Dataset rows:

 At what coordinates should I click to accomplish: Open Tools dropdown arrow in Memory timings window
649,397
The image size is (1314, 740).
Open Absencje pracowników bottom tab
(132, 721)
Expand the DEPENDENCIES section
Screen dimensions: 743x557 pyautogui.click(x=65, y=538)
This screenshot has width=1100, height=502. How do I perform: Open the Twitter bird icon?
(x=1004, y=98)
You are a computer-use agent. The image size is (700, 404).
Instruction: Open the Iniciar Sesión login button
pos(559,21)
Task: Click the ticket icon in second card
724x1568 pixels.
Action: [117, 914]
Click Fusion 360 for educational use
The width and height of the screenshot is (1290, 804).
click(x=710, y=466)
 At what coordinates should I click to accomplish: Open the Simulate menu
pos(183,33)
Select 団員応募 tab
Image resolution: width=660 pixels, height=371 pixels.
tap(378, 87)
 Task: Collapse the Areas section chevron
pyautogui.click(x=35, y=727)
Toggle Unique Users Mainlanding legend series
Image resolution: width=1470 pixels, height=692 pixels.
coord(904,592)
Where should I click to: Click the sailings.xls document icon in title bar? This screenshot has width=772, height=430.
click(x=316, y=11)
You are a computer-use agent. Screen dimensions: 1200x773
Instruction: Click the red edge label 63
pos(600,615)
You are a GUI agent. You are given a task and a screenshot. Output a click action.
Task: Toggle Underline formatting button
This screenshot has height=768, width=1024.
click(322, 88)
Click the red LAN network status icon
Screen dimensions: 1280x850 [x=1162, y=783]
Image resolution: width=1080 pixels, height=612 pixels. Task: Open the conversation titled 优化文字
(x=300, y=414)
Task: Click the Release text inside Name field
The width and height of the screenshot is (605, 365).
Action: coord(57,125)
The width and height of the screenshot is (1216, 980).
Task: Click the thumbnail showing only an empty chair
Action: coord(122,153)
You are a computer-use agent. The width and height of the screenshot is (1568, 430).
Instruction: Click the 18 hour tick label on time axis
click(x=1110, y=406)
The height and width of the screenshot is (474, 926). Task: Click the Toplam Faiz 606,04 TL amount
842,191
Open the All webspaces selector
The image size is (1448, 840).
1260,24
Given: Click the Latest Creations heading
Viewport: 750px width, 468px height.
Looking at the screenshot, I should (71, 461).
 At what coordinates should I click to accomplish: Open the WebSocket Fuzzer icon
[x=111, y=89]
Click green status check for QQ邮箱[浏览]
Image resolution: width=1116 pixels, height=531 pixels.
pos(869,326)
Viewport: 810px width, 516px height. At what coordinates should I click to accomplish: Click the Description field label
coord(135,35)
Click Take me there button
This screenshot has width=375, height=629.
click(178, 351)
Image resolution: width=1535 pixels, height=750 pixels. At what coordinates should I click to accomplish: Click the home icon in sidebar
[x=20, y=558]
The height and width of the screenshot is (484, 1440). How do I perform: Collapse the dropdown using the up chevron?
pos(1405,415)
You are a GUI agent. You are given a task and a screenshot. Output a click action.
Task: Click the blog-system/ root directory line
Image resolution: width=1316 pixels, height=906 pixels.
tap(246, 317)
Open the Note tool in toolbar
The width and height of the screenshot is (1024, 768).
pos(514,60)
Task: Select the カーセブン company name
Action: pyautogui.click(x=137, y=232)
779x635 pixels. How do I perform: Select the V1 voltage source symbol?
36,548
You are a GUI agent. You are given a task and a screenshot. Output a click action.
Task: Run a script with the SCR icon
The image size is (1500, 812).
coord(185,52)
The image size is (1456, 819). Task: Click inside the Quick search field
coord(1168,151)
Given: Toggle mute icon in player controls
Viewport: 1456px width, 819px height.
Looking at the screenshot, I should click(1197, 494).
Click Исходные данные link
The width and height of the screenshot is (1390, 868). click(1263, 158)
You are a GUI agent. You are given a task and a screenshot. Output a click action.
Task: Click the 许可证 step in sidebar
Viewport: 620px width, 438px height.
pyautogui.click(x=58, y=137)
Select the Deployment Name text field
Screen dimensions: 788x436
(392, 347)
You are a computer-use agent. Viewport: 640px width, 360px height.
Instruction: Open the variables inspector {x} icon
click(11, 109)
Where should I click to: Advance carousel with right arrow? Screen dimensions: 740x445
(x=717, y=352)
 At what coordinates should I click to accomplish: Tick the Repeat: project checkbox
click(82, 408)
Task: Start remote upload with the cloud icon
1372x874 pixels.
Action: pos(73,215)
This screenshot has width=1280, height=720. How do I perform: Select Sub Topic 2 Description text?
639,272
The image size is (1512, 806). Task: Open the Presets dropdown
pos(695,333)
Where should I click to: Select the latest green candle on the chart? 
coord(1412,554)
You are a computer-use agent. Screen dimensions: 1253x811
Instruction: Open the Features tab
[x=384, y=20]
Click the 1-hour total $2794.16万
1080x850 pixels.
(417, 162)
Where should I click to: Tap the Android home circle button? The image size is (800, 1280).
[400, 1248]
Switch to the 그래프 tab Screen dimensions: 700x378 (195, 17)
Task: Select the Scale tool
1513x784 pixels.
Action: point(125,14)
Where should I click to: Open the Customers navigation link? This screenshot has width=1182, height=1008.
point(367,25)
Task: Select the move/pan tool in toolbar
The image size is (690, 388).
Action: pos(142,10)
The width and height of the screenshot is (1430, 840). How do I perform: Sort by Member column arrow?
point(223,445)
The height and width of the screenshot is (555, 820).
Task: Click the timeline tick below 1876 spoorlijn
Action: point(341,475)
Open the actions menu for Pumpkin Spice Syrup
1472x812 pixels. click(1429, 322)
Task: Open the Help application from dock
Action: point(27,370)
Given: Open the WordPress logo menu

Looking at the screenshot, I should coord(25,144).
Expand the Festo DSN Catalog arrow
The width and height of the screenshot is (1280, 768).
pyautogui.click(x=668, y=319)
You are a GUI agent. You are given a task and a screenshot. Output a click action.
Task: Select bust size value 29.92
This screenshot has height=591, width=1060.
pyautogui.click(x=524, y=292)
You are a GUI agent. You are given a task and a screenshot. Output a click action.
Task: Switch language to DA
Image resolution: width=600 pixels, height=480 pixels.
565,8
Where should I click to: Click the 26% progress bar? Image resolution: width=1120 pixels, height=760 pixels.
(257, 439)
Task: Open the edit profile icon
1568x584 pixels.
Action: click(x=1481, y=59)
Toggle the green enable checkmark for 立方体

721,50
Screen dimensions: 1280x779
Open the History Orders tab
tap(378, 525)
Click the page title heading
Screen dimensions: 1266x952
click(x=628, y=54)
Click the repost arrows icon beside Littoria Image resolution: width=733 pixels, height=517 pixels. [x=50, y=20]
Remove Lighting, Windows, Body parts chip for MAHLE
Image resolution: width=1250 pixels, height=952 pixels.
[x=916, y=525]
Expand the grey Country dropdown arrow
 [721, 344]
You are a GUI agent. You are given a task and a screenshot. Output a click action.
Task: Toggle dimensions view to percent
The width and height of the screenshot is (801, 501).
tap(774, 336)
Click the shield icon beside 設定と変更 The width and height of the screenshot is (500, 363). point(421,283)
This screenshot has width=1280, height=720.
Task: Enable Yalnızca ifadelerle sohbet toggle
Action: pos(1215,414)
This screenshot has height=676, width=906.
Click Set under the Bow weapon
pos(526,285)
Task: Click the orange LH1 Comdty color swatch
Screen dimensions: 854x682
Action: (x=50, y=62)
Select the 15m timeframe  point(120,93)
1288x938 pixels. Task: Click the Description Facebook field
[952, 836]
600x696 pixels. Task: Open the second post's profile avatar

Do this:
Reproduce the part that opens with the line containing "Given: Click the Latest Creations heading" and closes with the line containing "Looking at the screenshot, I should (71, 461).", substituting "Newest Creations" for "Latest Creations" and leaving everything else unchanged.

Result of this exercise:
Given: Click the Newest Creations heading
Viewport: 750px width, 468px height.
Looking at the screenshot, I should (71, 461).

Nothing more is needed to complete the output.